Ia meminta TNI AL memahami prinsip tersebut agar tidak muncul keraguan terhadap sikap masyarakat Halong dalam konteks kebangsaan.

Pormes mengingatkan, UU Nomor 34 Tahun 2004 tentang TNI mengatur bahwa tugas pokok TNI bukan hanya pertahanan negara, tetapi juga melindungi segenap rakyat Indonesia, termasuk hak kewilayahan, hak dati, dan hak adat masyarakat.

“Undang-undang menegaskan TNI bertugas melindungi rakyat, bukan hanya menjaga stabilitas pertahanan, tetapi juga hak-hak masyarakat adat,” ujarnya.
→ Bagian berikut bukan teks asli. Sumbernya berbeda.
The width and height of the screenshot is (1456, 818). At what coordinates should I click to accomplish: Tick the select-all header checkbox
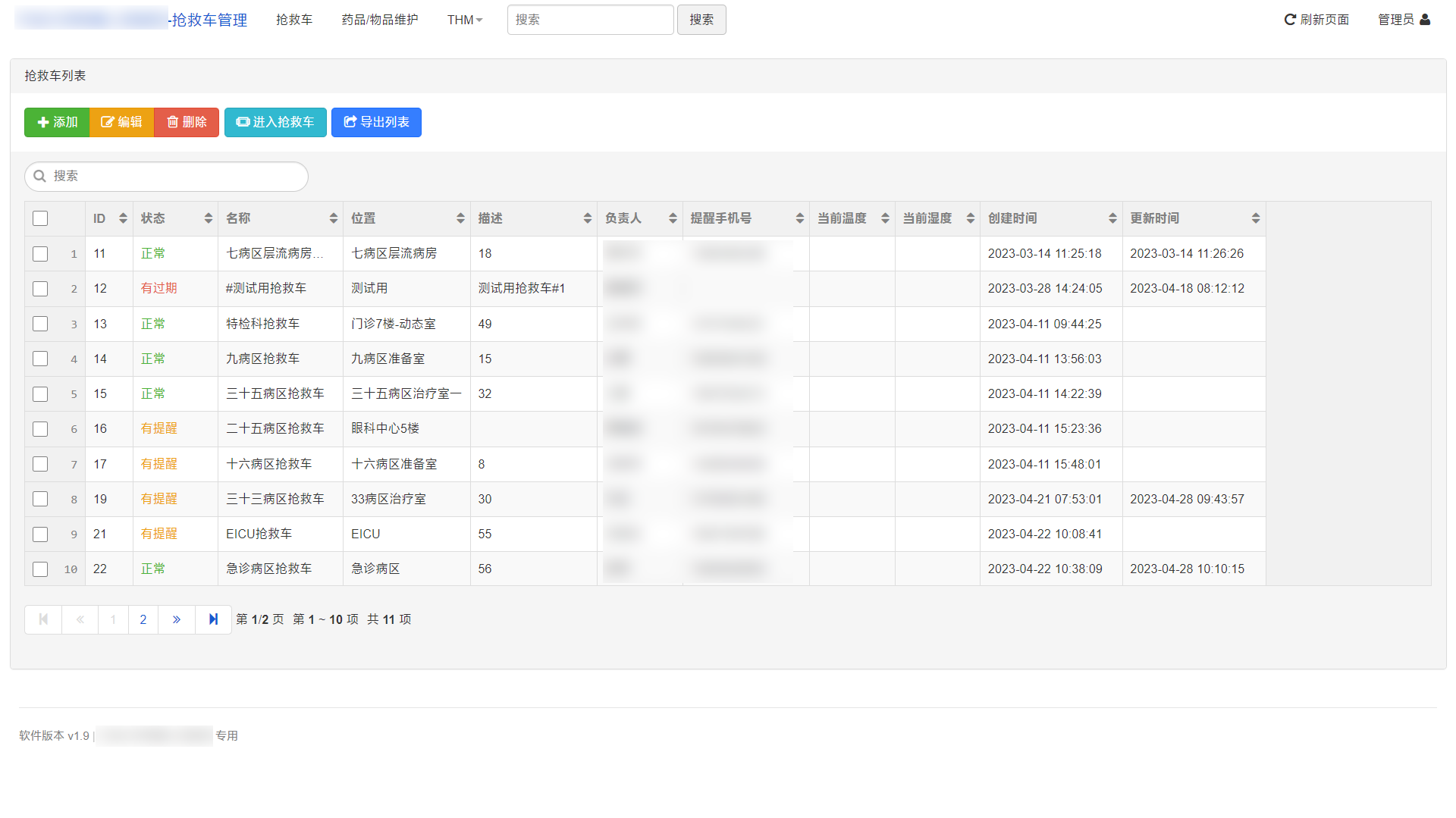coord(40,218)
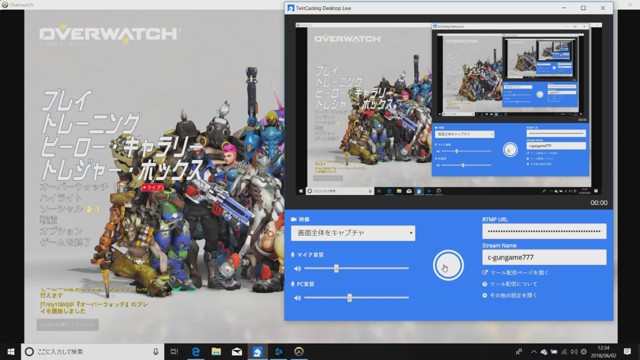Open the about tool broadcasting help link
640x360 pixels.
click(510, 284)
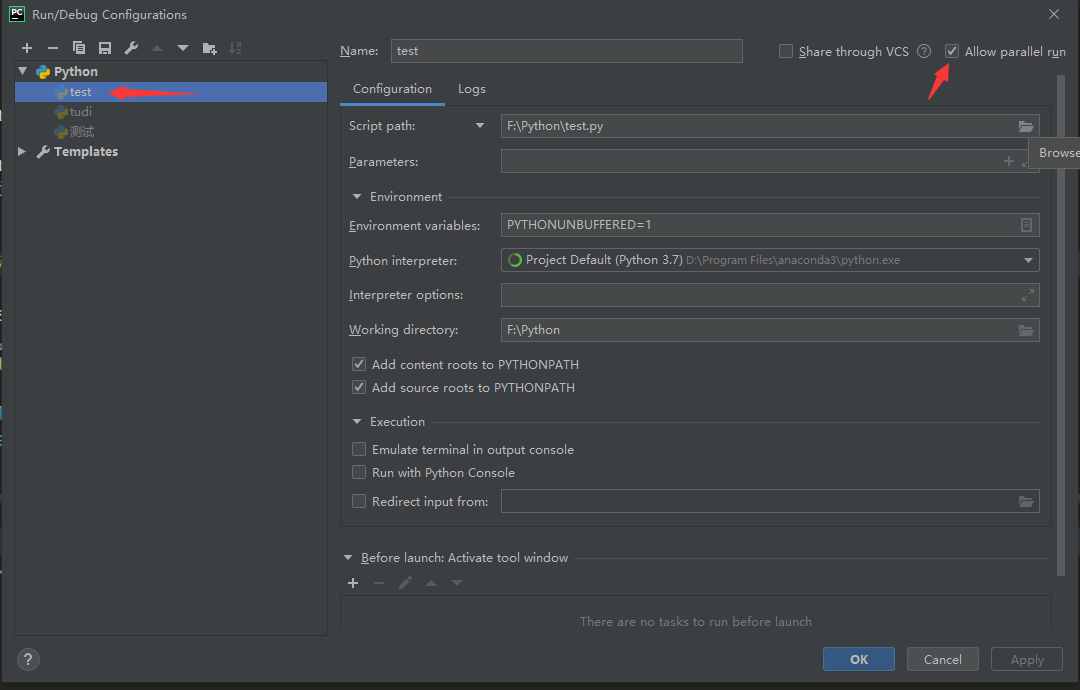Open environment variables editor icon

tap(1026, 226)
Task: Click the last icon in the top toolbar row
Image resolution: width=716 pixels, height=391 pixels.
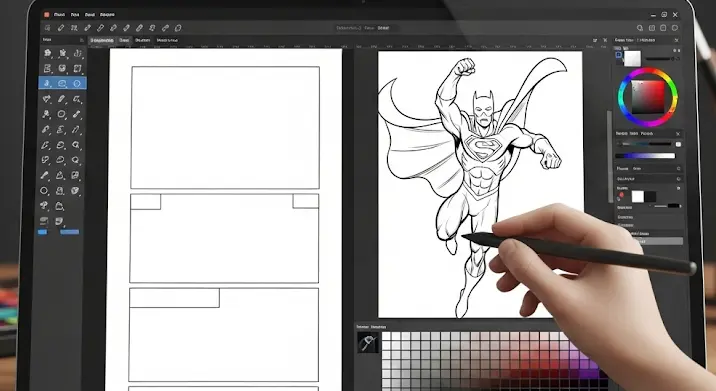Action: coord(179,28)
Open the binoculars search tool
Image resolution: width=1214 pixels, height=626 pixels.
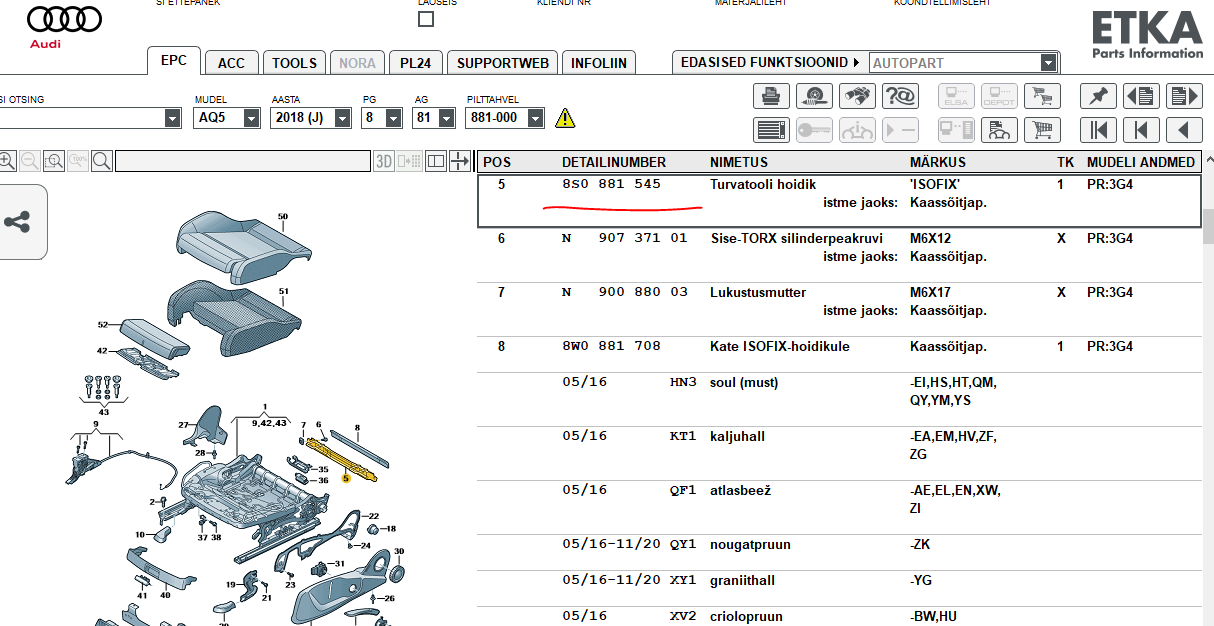858,96
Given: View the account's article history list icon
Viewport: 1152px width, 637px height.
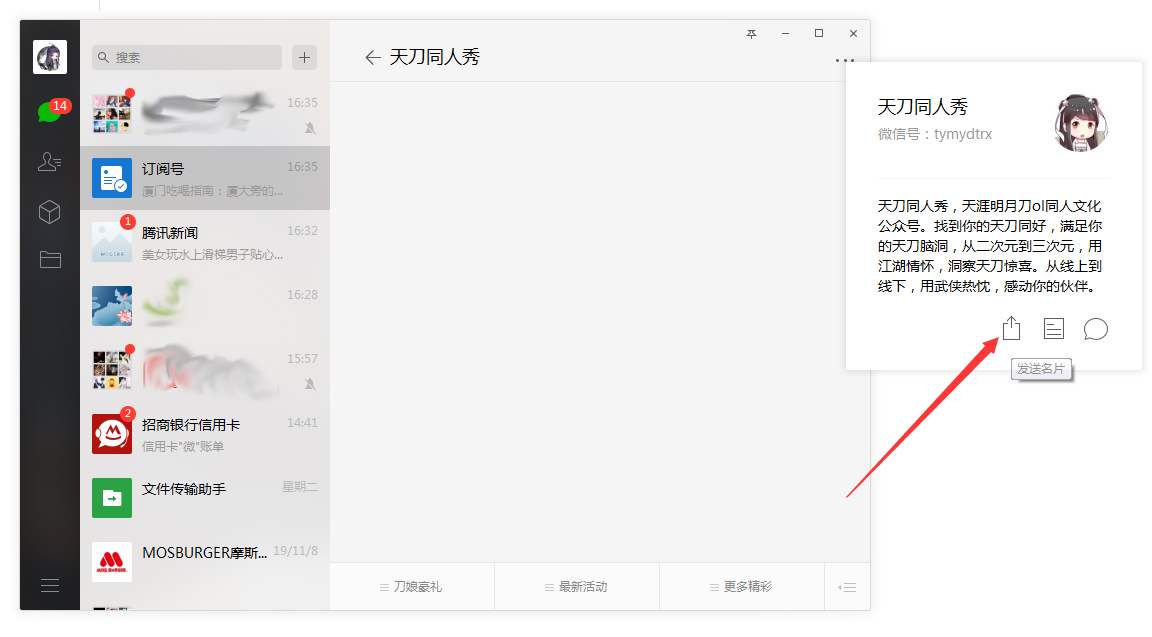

Terkait aspek yuridis, ia menyinggung UU Nomor 18 Tahun 2021 dan PP 18 Tahun 2021 soal hak pengelolaan tanah. Menurutnya, sertifikat hak pakai aset negara memang tidak berbatas waktu dan hanya dapat dibatalkan melalui putusan pengadilan.

Pormes mempertanyakan klaim TNI AL atas lahan 58,5 hektare di Pantai Halong. Ia heran, saat Pemerintah Negeri Halong membangun gazebo dan infrastruktur pariwisata di lokasi tersebut, tidak ada larangan dari TNI AL.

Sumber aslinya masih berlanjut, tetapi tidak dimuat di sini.